- Passage provided -
I’m not talking about the time when someone farts in an elevator, because that’s just gross and not awkward. I’m talking about the time when you get into a crowded elevator, and face one direction and realize everyone else is facing the other way. And the elevator is so crowded, you can’t turn around, but everybody knows there’s a creepy “lady” facing the other way. Nowhere to run, nowhere to hide, you are stuck for eternity in a metal catacomb. And then, the elevator decides to stop at every floor and nobody gets out and nobody can get it. Suddenly, you’re phone rings drawing even more attention to yourself, and its playing that lounge music that you thought would make you look cool, but it actually makes people around you wish they were deaf or dead. Finally, the elevator door opens and you get out only to see a cute guy get off the lift with you. He hesitates and makes eye contact awkwardly and thinks you’re the one who farted in the lift as well. And you realize this is a day you wouldn’t wish this on your worst enemy, and you’re having to live it. 

Now, that's awkward!

Monday, September 22, 2014

Cry Today! Please!

- Work item -
List each different word or phrase that the elevator passage uses to refer to the elevator itself.

- Stored records -
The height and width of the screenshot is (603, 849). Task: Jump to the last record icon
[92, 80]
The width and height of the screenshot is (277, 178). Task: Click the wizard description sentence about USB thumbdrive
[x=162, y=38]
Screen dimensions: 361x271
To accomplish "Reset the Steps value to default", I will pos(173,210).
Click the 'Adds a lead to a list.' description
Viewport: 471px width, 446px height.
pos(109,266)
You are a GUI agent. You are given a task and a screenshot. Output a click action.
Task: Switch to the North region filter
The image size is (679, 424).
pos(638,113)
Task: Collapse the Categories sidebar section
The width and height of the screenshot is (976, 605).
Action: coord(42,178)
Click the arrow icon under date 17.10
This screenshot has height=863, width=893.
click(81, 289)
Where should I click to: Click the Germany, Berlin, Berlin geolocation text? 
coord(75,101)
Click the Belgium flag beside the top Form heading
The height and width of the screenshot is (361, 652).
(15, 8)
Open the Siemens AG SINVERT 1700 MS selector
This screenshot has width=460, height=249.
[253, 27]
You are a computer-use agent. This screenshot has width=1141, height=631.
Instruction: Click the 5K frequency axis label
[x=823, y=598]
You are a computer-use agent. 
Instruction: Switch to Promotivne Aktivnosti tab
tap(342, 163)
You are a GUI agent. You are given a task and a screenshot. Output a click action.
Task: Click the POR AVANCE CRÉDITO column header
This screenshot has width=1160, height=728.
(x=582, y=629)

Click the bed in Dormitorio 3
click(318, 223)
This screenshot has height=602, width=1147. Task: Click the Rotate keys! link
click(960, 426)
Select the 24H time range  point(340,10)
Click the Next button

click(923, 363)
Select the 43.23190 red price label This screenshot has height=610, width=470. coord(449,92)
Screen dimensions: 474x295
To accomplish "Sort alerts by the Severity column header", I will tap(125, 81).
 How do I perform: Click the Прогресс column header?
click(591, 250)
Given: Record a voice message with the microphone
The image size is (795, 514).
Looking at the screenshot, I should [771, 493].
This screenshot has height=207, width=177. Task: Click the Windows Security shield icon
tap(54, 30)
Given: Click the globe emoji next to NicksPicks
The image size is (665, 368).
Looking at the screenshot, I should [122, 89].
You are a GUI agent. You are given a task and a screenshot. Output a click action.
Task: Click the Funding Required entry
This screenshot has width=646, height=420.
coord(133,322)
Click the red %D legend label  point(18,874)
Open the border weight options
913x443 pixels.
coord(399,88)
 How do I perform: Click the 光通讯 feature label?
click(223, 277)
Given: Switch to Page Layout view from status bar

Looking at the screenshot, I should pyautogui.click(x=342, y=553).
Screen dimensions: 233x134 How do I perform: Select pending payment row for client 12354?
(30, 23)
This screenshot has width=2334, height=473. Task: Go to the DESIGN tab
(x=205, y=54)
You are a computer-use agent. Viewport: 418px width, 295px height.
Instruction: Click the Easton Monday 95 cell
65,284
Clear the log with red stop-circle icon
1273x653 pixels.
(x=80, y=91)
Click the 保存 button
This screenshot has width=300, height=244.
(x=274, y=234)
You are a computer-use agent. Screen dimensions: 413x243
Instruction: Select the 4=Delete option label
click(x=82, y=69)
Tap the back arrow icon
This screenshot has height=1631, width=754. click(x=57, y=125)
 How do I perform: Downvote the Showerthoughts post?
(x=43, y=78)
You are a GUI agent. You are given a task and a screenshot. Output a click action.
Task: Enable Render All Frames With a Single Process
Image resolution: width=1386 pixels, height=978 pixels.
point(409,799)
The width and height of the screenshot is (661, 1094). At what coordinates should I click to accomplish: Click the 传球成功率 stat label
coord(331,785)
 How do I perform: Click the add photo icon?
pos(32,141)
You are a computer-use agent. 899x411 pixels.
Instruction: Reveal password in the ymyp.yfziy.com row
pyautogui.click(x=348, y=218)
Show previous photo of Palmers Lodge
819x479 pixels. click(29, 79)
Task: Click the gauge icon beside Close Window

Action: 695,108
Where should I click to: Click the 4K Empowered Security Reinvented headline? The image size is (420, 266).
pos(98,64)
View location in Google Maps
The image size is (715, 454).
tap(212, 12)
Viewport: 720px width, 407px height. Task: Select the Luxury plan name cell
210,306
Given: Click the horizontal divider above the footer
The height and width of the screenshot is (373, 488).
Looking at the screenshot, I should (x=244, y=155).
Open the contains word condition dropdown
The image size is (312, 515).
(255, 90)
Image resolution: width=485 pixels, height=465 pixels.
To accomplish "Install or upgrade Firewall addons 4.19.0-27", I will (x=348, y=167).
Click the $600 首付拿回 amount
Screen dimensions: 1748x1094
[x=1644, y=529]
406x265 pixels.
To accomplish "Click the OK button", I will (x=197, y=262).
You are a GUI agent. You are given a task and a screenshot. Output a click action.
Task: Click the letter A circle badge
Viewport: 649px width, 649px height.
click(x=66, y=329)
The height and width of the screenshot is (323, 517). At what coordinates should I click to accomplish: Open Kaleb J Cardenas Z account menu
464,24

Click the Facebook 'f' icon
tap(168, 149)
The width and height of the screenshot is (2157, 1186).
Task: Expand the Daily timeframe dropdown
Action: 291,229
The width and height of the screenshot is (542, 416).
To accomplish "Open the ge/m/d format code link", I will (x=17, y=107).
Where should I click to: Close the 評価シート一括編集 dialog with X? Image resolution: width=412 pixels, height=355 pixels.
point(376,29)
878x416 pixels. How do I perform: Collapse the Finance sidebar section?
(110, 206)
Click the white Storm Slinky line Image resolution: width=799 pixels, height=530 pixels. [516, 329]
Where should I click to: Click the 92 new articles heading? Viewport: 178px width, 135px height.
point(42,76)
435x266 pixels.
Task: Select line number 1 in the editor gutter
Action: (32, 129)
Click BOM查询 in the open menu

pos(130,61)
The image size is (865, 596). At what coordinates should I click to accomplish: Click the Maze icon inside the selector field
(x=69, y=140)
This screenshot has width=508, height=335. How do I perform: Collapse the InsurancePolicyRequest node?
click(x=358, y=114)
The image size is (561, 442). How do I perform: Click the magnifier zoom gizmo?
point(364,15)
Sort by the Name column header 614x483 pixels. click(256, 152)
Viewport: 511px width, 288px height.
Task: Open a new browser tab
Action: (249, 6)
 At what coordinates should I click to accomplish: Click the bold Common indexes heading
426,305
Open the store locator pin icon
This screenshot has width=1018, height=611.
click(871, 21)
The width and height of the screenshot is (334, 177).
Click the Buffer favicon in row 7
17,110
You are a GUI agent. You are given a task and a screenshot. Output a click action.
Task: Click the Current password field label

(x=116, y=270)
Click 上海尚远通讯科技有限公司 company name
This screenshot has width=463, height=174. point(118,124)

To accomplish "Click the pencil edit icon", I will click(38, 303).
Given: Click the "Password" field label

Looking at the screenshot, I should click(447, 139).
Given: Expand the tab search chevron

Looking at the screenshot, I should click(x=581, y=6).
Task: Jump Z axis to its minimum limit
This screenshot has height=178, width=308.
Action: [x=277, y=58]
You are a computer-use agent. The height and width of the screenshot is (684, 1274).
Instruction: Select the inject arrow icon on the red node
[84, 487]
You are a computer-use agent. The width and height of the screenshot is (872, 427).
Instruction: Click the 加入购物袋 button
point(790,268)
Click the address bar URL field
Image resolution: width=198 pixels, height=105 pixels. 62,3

- Solution for this problem -
- elevator
- metal catacomb
- lift